* **Items from a data source**:
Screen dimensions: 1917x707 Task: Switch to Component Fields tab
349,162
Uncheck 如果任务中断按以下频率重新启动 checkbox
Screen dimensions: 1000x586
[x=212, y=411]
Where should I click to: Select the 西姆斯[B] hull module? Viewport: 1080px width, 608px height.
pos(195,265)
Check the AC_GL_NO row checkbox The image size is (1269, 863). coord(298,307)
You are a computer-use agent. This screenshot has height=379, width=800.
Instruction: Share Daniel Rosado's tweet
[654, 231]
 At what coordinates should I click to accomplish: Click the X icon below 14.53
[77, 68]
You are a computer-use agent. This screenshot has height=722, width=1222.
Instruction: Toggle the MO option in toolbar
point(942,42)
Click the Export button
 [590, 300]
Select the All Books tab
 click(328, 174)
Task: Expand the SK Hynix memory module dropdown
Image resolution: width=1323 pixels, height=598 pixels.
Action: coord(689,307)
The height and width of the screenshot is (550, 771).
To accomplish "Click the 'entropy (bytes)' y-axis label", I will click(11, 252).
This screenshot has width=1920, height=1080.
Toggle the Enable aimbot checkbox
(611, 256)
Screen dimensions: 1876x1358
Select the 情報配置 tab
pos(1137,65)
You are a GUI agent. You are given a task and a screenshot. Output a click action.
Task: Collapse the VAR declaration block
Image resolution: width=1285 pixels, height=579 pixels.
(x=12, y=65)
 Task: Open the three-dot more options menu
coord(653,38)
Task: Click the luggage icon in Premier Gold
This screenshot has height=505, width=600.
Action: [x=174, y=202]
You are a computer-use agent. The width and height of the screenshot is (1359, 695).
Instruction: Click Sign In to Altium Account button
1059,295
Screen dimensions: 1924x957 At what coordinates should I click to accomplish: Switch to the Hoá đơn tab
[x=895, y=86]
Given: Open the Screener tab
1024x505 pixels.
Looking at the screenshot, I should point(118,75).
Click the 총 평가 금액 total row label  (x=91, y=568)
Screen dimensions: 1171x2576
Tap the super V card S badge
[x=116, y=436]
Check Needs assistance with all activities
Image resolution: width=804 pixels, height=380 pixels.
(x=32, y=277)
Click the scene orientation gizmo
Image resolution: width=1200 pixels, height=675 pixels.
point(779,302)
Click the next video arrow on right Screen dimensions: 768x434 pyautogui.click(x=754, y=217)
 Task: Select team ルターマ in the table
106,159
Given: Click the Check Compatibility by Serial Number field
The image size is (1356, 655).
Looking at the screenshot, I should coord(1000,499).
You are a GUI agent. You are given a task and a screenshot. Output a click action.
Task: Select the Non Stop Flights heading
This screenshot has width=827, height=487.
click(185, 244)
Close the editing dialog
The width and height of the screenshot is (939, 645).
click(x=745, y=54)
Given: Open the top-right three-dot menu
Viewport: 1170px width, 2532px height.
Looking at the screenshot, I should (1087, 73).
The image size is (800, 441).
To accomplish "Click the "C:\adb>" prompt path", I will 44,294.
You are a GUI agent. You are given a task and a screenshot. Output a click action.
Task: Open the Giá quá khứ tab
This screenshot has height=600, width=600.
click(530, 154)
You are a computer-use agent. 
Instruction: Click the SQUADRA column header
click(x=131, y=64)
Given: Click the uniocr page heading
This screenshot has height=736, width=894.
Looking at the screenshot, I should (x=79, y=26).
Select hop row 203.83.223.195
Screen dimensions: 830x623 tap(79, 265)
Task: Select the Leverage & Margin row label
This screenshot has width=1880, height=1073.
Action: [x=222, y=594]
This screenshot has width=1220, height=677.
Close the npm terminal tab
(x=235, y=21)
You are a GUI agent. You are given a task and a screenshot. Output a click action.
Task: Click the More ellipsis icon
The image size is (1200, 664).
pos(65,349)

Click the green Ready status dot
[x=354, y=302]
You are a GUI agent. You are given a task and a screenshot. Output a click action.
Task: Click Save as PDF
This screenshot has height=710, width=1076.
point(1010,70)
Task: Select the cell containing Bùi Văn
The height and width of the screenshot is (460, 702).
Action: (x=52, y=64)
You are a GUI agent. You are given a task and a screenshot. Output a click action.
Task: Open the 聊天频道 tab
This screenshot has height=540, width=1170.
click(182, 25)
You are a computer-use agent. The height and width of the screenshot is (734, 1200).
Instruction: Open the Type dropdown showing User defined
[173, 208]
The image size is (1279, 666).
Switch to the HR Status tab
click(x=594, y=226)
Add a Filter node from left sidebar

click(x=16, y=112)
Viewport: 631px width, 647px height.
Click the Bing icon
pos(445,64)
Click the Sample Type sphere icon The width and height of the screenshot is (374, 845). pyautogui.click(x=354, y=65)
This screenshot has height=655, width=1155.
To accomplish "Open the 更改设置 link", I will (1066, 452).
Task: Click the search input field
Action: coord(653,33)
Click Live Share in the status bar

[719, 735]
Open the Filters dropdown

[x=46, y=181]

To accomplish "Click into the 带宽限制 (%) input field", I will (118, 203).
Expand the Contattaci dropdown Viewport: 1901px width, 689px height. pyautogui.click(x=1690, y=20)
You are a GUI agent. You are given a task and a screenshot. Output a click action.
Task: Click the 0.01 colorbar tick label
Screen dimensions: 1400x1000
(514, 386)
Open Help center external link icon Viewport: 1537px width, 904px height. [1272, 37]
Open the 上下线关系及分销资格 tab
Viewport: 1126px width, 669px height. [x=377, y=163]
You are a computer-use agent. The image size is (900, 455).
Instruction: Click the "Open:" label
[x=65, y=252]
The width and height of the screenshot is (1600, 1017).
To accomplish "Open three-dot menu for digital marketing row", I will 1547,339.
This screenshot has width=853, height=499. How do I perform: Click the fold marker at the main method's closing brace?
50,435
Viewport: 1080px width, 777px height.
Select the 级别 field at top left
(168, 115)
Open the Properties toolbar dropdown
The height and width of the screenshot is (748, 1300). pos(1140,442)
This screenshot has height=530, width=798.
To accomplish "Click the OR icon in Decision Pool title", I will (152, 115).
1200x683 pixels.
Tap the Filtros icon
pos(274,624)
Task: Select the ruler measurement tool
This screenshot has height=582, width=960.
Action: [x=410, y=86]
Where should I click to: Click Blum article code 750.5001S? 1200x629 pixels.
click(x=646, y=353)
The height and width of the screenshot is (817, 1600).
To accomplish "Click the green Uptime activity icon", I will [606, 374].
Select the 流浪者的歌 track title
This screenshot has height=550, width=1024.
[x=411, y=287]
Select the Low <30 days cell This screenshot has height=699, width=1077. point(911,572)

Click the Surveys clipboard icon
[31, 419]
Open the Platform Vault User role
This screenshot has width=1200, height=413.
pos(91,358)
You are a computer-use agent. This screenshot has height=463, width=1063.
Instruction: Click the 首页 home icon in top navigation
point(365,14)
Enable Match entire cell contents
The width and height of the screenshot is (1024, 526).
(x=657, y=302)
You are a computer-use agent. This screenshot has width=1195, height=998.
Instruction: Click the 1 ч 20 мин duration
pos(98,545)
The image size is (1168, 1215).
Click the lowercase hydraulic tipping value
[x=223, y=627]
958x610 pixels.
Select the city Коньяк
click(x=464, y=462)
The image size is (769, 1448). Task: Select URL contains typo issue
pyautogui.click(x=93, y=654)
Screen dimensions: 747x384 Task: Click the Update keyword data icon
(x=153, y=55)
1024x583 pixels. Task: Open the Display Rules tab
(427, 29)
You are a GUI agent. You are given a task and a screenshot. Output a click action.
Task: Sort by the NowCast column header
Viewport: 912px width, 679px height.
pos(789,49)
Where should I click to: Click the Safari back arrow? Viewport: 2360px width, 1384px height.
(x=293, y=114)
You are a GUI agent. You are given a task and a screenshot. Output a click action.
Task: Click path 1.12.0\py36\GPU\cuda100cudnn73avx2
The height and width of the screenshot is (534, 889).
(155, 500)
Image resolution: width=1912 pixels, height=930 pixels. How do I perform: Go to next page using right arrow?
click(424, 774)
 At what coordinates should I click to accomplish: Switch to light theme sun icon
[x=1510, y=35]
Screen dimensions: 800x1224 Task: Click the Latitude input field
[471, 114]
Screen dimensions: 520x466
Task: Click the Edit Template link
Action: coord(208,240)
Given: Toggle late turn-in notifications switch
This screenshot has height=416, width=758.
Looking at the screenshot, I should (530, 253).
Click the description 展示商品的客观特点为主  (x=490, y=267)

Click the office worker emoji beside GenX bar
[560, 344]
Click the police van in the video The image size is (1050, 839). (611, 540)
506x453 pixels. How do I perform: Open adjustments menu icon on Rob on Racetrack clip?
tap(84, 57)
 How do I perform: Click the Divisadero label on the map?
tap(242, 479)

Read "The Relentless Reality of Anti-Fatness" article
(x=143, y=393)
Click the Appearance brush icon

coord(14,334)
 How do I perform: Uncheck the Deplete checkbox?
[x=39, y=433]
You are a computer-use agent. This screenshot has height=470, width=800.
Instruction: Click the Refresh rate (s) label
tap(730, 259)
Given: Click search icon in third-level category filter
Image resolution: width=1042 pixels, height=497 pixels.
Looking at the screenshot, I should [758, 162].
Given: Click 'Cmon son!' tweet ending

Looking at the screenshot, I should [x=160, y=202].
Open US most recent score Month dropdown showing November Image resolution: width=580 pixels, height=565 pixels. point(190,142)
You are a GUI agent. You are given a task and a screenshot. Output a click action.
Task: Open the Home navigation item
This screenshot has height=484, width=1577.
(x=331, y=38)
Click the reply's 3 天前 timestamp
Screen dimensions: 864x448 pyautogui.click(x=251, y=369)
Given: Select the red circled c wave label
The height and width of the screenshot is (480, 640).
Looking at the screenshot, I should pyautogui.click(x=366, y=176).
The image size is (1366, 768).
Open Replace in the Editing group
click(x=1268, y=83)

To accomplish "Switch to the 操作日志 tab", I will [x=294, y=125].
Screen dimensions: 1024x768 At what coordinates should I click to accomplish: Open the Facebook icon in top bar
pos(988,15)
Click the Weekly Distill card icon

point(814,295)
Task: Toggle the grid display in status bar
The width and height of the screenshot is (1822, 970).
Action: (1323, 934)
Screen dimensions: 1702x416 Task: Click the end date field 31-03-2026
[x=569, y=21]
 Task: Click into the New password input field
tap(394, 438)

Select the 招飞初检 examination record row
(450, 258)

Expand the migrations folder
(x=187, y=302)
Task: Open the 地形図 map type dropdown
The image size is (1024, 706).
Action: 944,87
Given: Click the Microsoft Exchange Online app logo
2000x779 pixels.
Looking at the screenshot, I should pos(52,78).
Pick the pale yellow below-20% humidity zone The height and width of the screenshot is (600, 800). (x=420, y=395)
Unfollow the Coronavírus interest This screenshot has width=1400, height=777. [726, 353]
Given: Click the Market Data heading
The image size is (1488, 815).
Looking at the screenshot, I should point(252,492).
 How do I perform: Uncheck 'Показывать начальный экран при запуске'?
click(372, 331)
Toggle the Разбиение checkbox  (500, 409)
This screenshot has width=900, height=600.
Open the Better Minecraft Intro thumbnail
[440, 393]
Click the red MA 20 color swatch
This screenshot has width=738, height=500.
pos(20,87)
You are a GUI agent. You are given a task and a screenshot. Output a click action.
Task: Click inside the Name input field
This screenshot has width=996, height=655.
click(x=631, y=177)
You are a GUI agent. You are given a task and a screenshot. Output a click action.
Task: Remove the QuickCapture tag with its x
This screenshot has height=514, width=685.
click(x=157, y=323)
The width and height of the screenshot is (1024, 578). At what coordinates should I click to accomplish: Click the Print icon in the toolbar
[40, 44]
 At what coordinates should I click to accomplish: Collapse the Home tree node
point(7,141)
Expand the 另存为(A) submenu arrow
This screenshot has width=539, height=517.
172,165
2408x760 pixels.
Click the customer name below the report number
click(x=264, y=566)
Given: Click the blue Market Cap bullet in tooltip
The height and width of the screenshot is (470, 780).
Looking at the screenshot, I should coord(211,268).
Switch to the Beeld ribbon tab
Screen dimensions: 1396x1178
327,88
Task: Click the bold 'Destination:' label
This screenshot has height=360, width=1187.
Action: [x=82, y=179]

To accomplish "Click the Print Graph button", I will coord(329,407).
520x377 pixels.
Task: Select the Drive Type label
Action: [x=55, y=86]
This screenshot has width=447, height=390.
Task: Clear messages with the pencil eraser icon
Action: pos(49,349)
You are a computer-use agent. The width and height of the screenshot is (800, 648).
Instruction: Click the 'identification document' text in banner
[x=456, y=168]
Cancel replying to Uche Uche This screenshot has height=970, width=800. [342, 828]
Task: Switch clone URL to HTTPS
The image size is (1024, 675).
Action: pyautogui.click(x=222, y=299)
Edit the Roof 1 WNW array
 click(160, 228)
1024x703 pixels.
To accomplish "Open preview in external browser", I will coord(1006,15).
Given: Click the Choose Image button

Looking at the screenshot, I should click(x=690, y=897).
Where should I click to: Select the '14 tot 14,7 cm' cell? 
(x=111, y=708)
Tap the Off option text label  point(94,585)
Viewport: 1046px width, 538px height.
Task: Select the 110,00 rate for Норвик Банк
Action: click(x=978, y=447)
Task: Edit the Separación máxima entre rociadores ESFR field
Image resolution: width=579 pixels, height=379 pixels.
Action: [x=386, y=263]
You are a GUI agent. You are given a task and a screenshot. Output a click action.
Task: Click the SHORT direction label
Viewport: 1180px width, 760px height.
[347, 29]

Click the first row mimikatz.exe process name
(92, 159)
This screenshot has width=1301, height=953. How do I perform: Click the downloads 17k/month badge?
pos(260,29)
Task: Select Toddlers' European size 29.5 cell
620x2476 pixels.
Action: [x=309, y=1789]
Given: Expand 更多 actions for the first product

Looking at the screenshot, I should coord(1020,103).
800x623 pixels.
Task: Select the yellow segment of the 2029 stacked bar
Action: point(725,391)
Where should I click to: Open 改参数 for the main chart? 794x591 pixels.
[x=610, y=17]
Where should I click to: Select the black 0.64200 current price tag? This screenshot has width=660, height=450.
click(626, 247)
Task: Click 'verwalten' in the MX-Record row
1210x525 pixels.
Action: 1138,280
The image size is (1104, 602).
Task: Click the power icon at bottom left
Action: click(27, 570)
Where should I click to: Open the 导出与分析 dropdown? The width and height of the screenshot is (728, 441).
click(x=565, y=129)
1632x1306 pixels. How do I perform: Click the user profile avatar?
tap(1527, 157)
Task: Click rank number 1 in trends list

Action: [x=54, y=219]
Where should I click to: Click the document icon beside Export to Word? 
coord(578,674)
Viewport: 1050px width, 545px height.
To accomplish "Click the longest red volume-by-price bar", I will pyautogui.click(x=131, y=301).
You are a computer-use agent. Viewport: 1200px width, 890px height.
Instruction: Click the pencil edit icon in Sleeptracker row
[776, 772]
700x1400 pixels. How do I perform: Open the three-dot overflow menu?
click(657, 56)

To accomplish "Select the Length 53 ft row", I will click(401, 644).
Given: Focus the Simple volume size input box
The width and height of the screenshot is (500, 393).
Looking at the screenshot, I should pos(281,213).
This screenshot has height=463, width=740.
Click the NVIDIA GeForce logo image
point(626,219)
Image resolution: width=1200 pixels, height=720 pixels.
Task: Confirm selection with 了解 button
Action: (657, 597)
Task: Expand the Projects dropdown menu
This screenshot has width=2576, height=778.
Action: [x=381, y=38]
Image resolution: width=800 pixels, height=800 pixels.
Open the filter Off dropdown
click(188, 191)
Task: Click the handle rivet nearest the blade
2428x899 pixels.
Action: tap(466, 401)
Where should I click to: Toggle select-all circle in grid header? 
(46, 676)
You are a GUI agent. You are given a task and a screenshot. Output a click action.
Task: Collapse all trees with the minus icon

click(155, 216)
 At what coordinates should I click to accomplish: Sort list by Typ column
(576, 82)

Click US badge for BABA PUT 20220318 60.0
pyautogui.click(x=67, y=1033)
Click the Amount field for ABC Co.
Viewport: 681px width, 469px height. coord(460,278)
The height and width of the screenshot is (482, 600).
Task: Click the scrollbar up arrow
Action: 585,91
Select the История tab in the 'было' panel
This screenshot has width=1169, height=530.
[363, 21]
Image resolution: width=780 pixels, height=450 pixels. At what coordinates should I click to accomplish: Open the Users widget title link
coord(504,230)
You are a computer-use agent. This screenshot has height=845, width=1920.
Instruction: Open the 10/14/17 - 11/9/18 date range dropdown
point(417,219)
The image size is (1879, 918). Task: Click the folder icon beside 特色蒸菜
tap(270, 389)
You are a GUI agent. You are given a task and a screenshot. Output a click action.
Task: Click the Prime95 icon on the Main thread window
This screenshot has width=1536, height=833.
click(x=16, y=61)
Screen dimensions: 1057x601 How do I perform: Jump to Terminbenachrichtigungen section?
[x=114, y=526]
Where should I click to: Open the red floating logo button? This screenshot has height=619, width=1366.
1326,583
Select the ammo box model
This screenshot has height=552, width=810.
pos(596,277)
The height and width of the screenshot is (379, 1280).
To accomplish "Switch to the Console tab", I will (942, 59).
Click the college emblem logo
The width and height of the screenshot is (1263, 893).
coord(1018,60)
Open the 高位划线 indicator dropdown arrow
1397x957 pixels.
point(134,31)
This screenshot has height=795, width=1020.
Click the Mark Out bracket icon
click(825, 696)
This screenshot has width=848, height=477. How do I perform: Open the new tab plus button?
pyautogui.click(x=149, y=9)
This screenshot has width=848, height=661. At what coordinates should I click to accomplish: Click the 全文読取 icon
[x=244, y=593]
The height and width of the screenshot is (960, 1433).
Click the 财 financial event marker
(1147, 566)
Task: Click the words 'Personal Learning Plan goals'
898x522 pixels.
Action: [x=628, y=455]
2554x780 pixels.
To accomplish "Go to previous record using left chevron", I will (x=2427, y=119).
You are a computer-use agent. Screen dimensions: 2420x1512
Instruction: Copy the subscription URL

* **Required work**: The expected answer is an exact copy of the lines above, beginning at the line with "This screenshot has width=996, height=655." and ending at the line with "Given: Click the blue", with both ends in.

* **Solution for this task**:
This screenshot has width=996, height=655.
click(x=631, y=177)
You are a GUI agent. You are given a task and a screenshot. Output a click action.
Task: Remove the QuickCapture tag with its x
This screenshot has height=514, width=685.
click(x=157, y=323)
The width and height of the screenshot is (1024, 578). At what coordinates should I click to accomplish: Click the Print icon in the toolbar
[40, 44]
 At what coordinates should I click to accomplish: Collapse the Home tree node
point(7,141)
Expand the 另存为(A) submenu arrow
This screenshot has width=539, height=517.
172,165
2408x760 pixels.
Click the customer name below the report number
click(x=264, y=566)
Given: Click the blue Market Cap bullet in tooltip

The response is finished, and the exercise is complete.